PHIL TORRESSome species of spider are known to weave elaborate patterns into their webs, but a newly discovered spider in the Peruvian Amazon tops them all—by sculpting what appears to be a giant mock spider from dead insects, leaves, and other forest debris. Believed to be a new species in the genus Cyclosa, which includes spiders known to build web structures, the 5-mm-long spider may use the decoy to confuse predators.
Biologist and science educator Phil Torres spotted the unusual behavior while leading visitors around a floodplain near Peru’s Tambopata Research Center. He contacted arachnid expert Linda Rayor of Cornell University in New York, who confirmed that the construction of spider-shaped decoys has never previously been observed. Torres later returned to same area and found around 25 more spider-building spiders within roughly one square mile.

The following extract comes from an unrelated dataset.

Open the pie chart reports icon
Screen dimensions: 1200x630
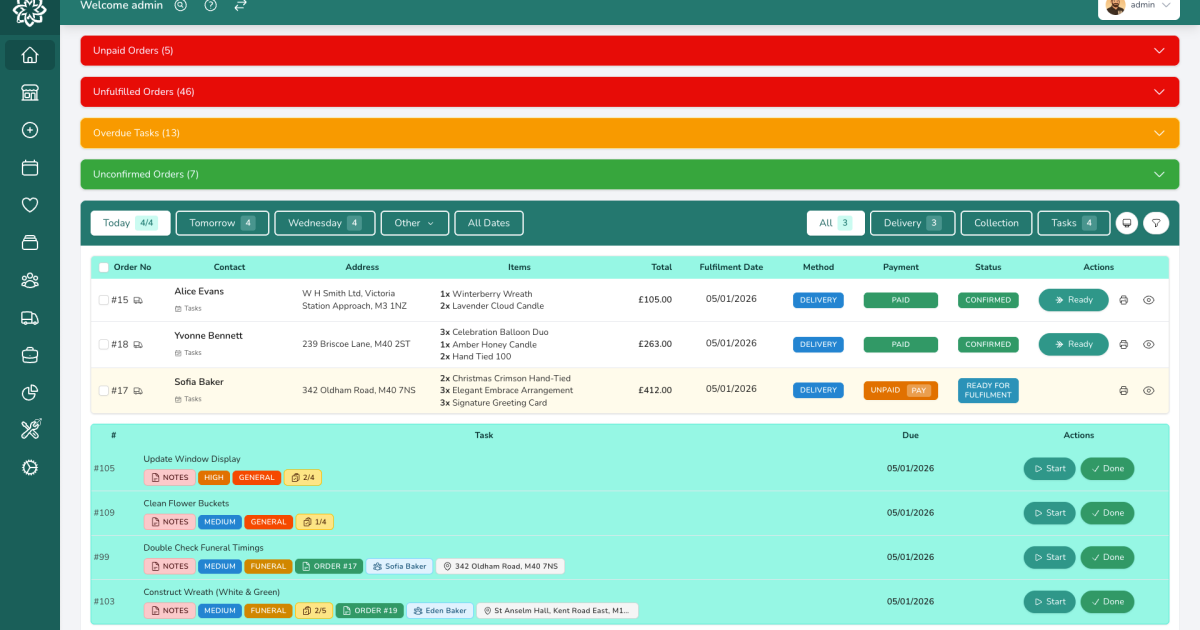pyautogui.click(x=30, y=392)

“I have never seen a structure just like this,” William Eberhard, an entomologist at the Smithsonian Tropical Research Institute and the University of Costa Rica, told Wired, though he noted that identifying the spider as new species based on the decoy-building behavior alone is probably not possible.
Torres plans to return to the same area in January with a permit to collect specimens, which will help to verify whether or not the decoy builder is indeed a new species.
Clarification (December 20): Phil Torres found around 25 spiders that build into their webs structures resembling giant spiders. The Scientist has added the information and regrets the omission.